**What is being asked:**
Locate each row below that contains the string "agent", matching case exactly, and copy every such row in full.

**Record set:**
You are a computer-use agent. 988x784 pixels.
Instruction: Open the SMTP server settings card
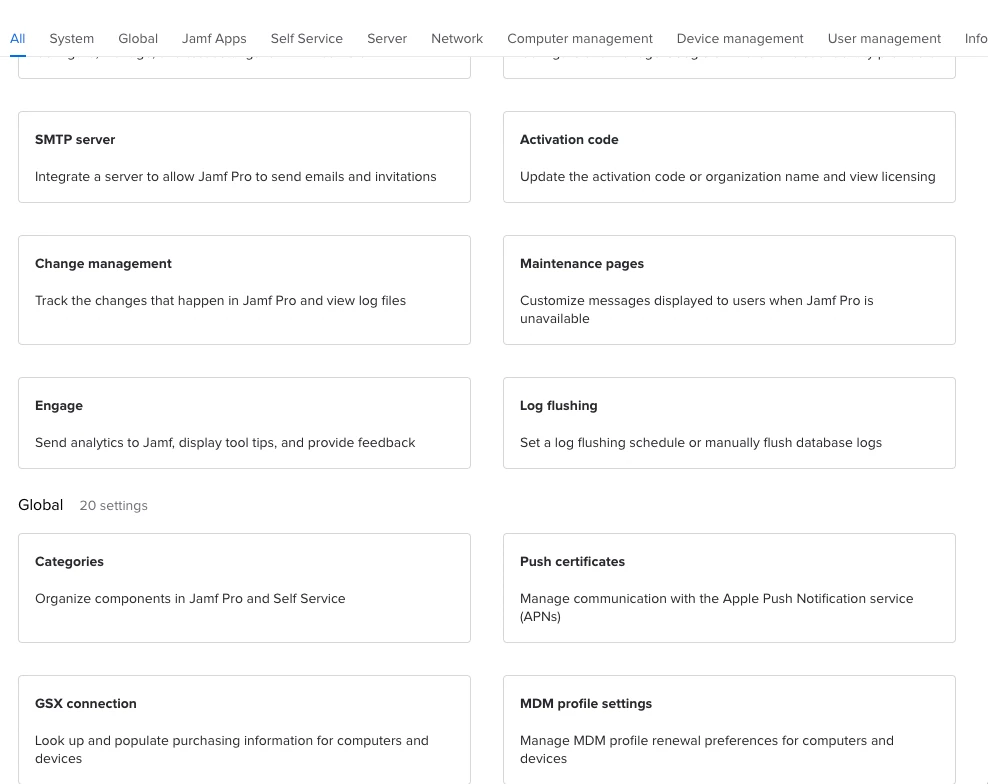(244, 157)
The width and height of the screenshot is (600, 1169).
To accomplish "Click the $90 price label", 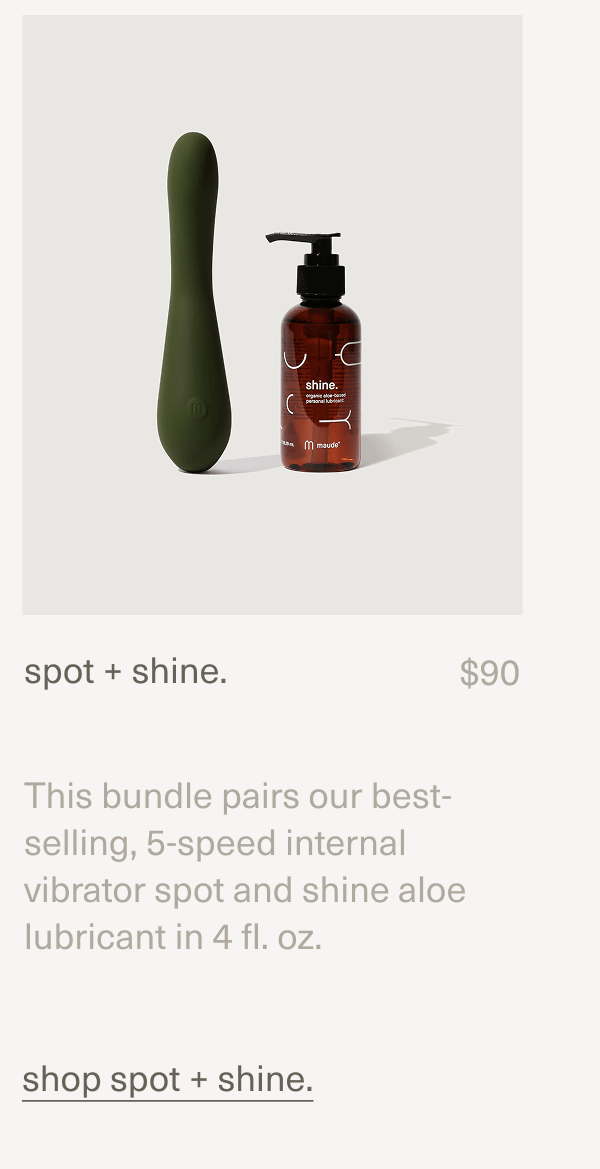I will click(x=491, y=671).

**Solution for this exercise:**
You are a computer-use agent. 988x784 pixels.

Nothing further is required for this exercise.